Tatyana Shishkova在推特公布相关发现后，她随后于23日在卡巴斯基部落格公开更多细节。首先，针对上述的Android版冒牌游戏，她指出下载网页宣称档案大小为3.4GB，但实际上取得的档案仅3MB，落差相当大。

一旦使用者安装了该APK档案后，这款详称是手机测试版的电驭叛客2077，便会要求受害者允许应用程序存取装置的档案。由于大部分的游戏都会因为储存进度等因素，向使用者取得这项权限，一般人往往不疑有他，很自然的按下同意按钮。

但在受害者允许冒牌游戏存取电脑档案后，随即就会看到勒索讯息，内容大致上是指出手机的档案已被CoderWare勒索软件加密，受害者想要复原档案，必须在指定时间内支付价值500美元的比特币赎回，这些骇客甚至要胁，如果不愿意在时限内付款，他们就会把手机里的资料清除。不过，Tatyana Shishkova提到，勒索讯息似乎是拼凑出来的，因为，里面提到支付赎金的期限，在不同的字句里就有10小时和24小时两种说法。

另外，稍微值得庆幸的是，对于已经遭到加密的Android装置，Tatyana Shishkova说档案应该可以救得回来。原因是他们发现，骇客采用RC4对称加密算法，并且把加密金钥写死在App里面，这意味着该加密金钥也可以用来解密档案。而且，经过测试与反组译程式码后，她发现该勒索软件并不会在超过宣称的10小时或24小时，清除受害手机的档案。
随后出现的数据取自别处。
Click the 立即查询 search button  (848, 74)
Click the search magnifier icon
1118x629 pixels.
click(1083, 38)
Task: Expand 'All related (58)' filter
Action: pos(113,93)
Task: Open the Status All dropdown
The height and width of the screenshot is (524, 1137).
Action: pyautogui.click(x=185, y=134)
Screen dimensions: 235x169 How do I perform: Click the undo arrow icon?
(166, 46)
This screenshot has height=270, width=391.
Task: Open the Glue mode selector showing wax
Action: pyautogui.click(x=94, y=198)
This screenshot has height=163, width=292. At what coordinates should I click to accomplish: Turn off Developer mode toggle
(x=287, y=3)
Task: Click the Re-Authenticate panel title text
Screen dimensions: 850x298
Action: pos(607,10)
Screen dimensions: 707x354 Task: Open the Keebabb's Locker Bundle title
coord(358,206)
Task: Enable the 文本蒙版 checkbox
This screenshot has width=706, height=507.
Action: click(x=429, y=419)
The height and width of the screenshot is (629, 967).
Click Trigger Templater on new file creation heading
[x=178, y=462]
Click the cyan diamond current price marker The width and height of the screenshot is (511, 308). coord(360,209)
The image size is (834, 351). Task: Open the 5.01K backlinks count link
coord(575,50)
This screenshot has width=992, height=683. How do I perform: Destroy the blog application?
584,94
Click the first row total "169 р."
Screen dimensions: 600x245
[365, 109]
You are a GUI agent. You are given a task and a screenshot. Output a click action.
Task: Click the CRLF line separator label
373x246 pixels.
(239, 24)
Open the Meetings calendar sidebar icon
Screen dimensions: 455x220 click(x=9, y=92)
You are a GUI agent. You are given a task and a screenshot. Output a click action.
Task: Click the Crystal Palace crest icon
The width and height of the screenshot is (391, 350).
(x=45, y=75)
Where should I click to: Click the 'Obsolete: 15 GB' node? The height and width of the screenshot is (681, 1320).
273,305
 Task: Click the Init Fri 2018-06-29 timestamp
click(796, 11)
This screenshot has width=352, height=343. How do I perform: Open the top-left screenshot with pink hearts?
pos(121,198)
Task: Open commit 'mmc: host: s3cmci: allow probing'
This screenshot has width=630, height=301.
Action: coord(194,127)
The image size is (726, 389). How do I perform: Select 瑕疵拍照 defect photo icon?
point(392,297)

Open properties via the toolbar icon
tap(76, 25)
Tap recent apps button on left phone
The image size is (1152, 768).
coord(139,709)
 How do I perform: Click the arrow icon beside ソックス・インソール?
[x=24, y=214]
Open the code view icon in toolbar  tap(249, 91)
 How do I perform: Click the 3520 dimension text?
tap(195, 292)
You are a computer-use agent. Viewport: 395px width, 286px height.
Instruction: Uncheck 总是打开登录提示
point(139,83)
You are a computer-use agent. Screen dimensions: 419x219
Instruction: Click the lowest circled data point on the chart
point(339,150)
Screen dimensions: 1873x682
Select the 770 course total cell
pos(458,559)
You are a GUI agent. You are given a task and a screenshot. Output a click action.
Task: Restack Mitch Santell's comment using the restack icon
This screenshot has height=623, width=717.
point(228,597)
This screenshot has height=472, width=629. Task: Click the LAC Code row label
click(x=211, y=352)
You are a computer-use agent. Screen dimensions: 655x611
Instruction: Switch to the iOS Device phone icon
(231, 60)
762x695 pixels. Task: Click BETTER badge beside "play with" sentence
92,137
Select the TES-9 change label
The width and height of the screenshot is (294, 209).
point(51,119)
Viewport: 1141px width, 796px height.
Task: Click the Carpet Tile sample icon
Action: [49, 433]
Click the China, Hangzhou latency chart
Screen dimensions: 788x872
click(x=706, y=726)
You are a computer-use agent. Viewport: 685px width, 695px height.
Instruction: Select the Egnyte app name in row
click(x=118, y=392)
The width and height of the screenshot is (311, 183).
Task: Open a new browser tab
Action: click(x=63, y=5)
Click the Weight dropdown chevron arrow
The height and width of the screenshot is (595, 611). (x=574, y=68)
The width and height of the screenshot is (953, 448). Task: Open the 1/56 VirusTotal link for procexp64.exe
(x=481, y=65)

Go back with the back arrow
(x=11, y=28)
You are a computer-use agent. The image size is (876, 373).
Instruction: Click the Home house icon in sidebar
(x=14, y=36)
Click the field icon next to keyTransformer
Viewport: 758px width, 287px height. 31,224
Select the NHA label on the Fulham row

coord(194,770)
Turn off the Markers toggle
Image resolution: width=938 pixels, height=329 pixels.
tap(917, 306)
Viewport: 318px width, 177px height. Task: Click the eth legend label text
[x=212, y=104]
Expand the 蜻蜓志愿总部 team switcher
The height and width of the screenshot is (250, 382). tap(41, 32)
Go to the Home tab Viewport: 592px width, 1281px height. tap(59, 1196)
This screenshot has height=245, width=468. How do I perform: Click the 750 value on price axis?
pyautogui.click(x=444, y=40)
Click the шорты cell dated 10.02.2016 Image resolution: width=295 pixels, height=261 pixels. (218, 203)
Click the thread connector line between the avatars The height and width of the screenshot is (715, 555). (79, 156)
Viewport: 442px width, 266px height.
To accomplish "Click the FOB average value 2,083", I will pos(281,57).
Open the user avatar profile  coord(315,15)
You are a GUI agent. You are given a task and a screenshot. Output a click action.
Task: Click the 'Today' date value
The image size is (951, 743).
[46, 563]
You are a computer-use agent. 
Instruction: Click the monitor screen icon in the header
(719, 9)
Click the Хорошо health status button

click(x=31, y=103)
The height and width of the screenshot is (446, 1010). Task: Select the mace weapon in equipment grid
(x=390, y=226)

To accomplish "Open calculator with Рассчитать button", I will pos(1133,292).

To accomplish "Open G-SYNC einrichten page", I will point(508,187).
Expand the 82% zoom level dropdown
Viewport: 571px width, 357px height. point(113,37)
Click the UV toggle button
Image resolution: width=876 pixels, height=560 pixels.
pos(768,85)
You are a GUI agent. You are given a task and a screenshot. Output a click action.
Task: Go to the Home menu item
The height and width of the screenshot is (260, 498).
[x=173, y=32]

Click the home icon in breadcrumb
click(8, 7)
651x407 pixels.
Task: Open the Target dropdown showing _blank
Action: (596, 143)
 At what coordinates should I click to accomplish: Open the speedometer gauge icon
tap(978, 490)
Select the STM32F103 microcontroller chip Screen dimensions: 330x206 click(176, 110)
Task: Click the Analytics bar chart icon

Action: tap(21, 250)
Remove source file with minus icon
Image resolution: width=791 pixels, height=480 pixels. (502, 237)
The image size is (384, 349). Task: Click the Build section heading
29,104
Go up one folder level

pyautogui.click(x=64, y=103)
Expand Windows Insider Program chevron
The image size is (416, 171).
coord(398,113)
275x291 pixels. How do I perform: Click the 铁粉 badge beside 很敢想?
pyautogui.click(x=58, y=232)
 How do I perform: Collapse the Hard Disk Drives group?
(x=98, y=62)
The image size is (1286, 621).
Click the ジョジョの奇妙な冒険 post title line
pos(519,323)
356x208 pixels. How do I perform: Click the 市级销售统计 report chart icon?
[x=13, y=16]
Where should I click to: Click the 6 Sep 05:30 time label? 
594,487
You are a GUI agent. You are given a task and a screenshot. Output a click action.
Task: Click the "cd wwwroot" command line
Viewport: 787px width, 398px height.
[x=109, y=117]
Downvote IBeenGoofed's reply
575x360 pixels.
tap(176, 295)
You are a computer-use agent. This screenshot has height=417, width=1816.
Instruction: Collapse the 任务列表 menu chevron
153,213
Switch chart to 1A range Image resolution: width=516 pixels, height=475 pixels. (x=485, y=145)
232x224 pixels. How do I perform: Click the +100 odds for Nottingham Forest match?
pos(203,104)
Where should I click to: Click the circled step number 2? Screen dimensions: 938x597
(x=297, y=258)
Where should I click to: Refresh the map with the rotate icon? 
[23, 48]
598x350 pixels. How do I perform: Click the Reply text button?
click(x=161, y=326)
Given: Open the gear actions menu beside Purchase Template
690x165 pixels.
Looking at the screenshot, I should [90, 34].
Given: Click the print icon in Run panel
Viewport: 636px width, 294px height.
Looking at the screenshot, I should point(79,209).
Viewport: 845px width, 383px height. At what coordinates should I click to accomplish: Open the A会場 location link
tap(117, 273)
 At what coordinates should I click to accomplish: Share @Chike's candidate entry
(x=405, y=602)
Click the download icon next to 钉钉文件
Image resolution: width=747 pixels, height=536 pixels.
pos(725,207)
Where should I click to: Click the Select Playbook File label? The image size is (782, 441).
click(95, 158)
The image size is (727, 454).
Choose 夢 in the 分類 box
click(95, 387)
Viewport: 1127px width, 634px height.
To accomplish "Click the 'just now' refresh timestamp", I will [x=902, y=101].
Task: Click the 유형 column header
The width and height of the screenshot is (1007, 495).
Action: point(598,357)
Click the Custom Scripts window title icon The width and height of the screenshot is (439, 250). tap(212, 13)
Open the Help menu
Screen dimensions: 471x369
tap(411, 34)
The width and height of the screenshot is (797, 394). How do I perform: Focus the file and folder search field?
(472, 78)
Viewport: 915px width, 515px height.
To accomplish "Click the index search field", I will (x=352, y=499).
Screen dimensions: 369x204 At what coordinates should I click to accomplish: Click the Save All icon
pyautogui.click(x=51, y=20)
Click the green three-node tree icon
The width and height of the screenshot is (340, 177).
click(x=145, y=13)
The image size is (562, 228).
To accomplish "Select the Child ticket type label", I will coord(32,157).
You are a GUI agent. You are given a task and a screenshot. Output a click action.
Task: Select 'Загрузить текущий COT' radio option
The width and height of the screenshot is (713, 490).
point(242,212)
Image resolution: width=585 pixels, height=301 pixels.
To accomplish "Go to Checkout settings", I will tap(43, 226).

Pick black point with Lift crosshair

而对于手机档案已经被加密的受害者，她认为可以把这些遭到加密的档案先备份出来，再试图解密。

除了上述冒牌的Android版电驭判客2077之外，Tatyana Shishkova表示他们还看到了锁定Windows装置的勒索软件，但与前述的Android版本不同的是，金钥并未写死在勒索软件，而是在加密的时候动态产生，这些受害电脑的档案恐怕难以救回。

从卡巴斯基揭露的Windows版CoderWare勒索软件执行档案加密后，所出现的勒索讯息的屏幕截图来看，文句排列较Android版整齐，同时也于屏幕下方提醒受害者剩余付款时间。